Painted cloth has been found as early as the eighth century, using various minerals and plants which were ground into pigments with a media such as egg yolk (tempera), and sizing made ingredients such as fish parts or glue from the hides of animals, and then sealed with coats of gesso combined with a sizing mixture. Stained cloth (also known as “printed cloth”) has been in existence since 23 A.D., The oldest examples having been found in the 6th century A.D., in the tomb of Saint Caesarius of Arles, using woodcuts, plant dyes and wax. Cloth Printing continued well into the eighteenth century, lending itself to more elaborate designs and patterns.

Painted cloth was an affordable option to the elaborate woven and embroidered tapestries or cloth made by local weavers and borderers or purchased from merchants dealing in imported textiles. Craftsmen dealing with pigment within the middle ages were classified as Painter-Stainers (peynters / stayners, steyners), dealing with the art of painting cloth or printing cloth which involved stain applied to carved wood blocks (woodcuts) to produce a repetitive pattern. Embroiderers worked closely with these craftsmen in producing designs for the tapestries of the embroiderers, noted in Cennino Cennini's Libro dell 'Arte that the painter will act as designer, explaining how to use charcoal and fixing a drawing with ink on damp cloth.1 In the twelfth and thirteenth centuries painters/stainers were formed into guilds, depending on the medium and materials which they worked in and by the fifteenth century, become quite popular, which they were then separated into their specific crafts.2 The trades of these craftsmen were guarded to anyone outside their craft, resulting in feuds between guilds when apprentices from one specific guild were hired within another.3 Painted cloth was produced by the Flemish, English, Italians, Germans and French and were frequently used for home decoration and in the sixteenth century it was customary to decorate one's home with large painted clothes of various images as a replacement of more costly tapestries.3 Painted cloth also adorned churches in the way of alter cloths, used for military standards, banners, and wall hangings, and were primarily commissioned works of art.

 

Creating a Painted Cloth using Period Techniques

Canvas, linen, silk were fabrics commonly chosen for painted cloth, which it then would be stretched over a wooden frame and tacked down to stabilize the cloth. The cloth would then be prepped with either potter's clay or ground gesso, although the gesso was preferred as a method which was least to crack over time and proved fill in-between the fibers of the cloth, providing a smoother surface to paint on. A piece of charcoal would have then been used to draw out the design, and an egg tempera applied to the surface of the prepared cloth. A varnish would have been applied directly over the painted image as a protective means, from the elements and wear and tear.

 

Extraordinary Example of Cloth Painting is Thangka Painting

Thangka painting is an extraordinary example of cloth painting. There has been a Tibetan tradition of thangkas (Cloth Painting), ('scroll paintings') for many hundreds of years. In the creation of a thangka (Cloth Painting) there is a wealth of ceremonial, magical and artistic tradition.The imagery, especially that depicting wrathful deities, has its ancestry deep within the pre -Buddhist shamanic traditions of Tibet.

▸ **Provided records**:
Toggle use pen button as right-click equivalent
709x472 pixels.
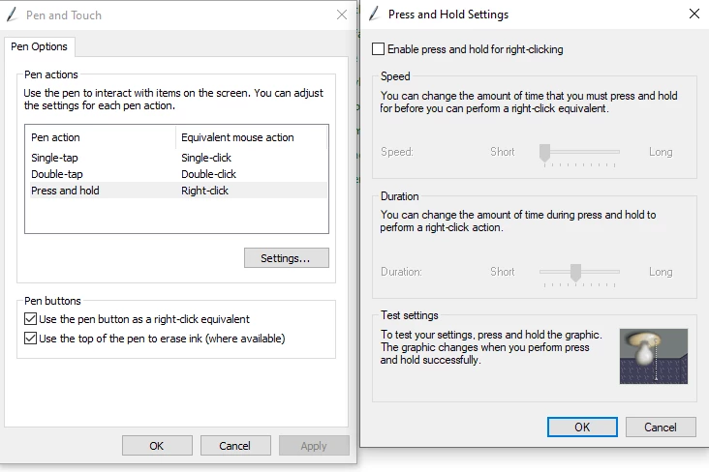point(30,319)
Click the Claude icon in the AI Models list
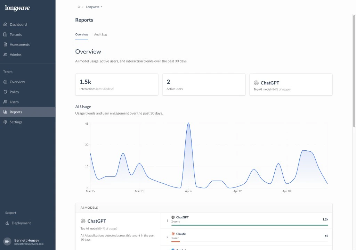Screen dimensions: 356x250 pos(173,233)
---
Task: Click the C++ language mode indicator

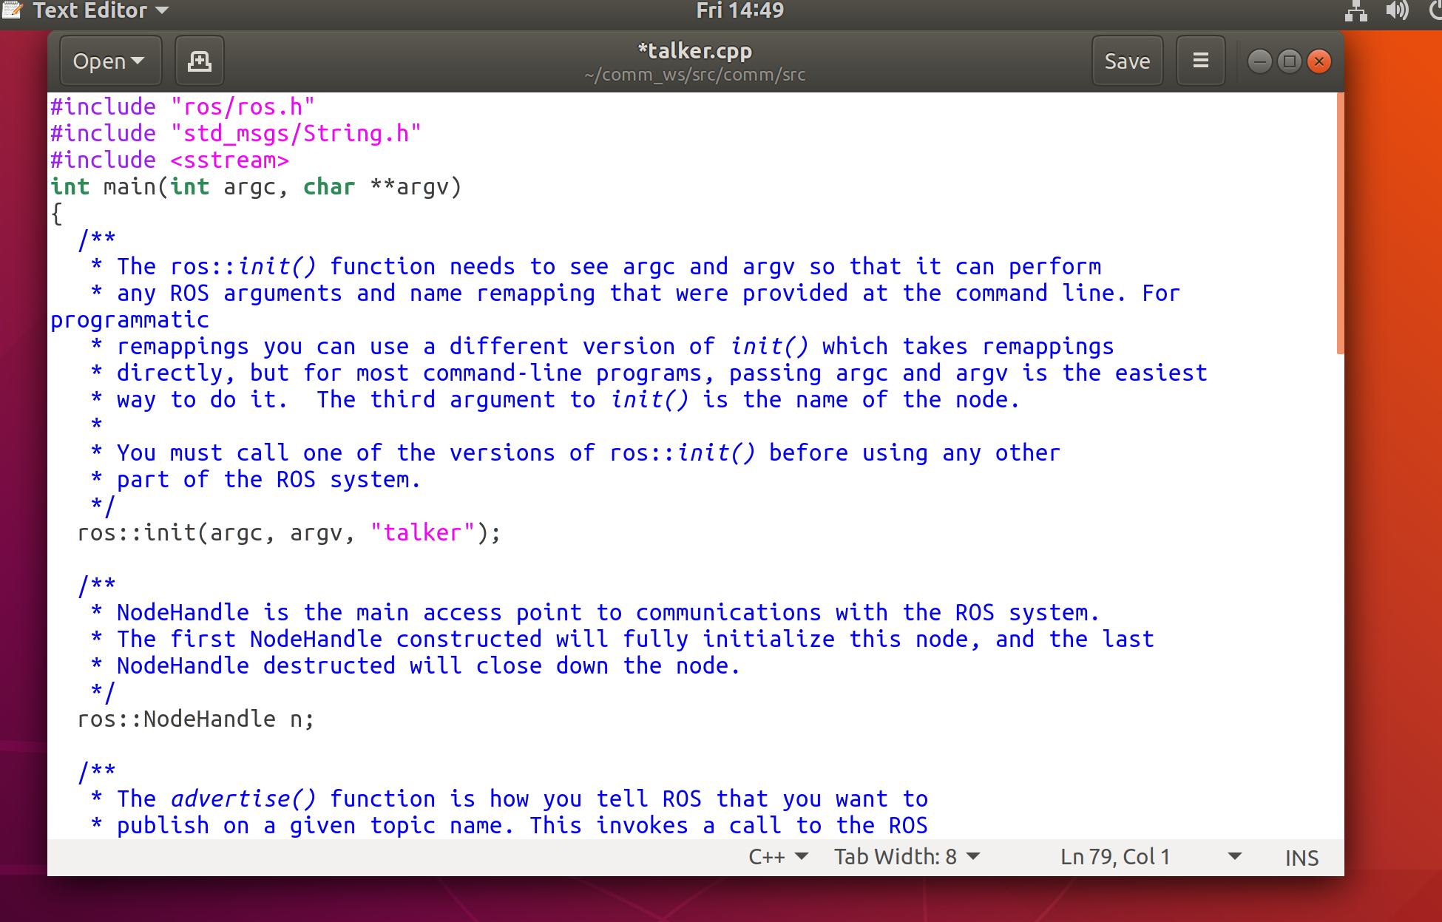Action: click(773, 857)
==
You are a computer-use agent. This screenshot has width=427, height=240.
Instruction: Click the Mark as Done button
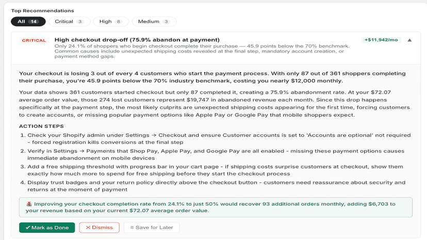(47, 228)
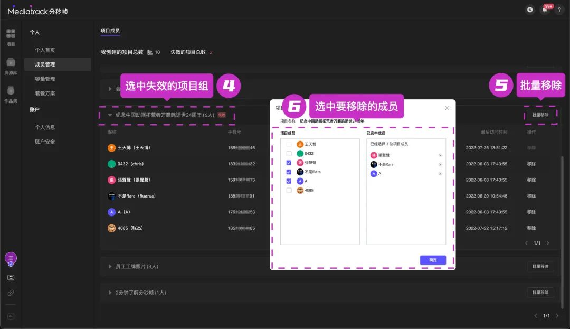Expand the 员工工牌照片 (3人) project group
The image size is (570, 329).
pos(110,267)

▸ **To do**:
**1.** Update the passage on painted cloth from "Thangka painting is" to "traditions of Tibet.", replacing "wrathful deities" with "fierce deities".
**2.** Find and copy each line of the entries containing the string "button".

▸ **Outputs by task**:
**1.**
Thangka painting is an extraordinary example of cloth painting. There has been a Tibetan tradition of thangkas (Cloth Painting), ('scroll paintings') for many hundreds of years. In the creation of a thangka (Cloth Painting) there is a wealth of ceremonial, magical and artistic tradition.The imagery, especially that depicting fierce deities, has its ancestry deep within the pre -Buddhist shamanic traditions of Tibet.

**2.**
Toggle use pen button as right-click equivalent
Instruction: Click the Mark as Done button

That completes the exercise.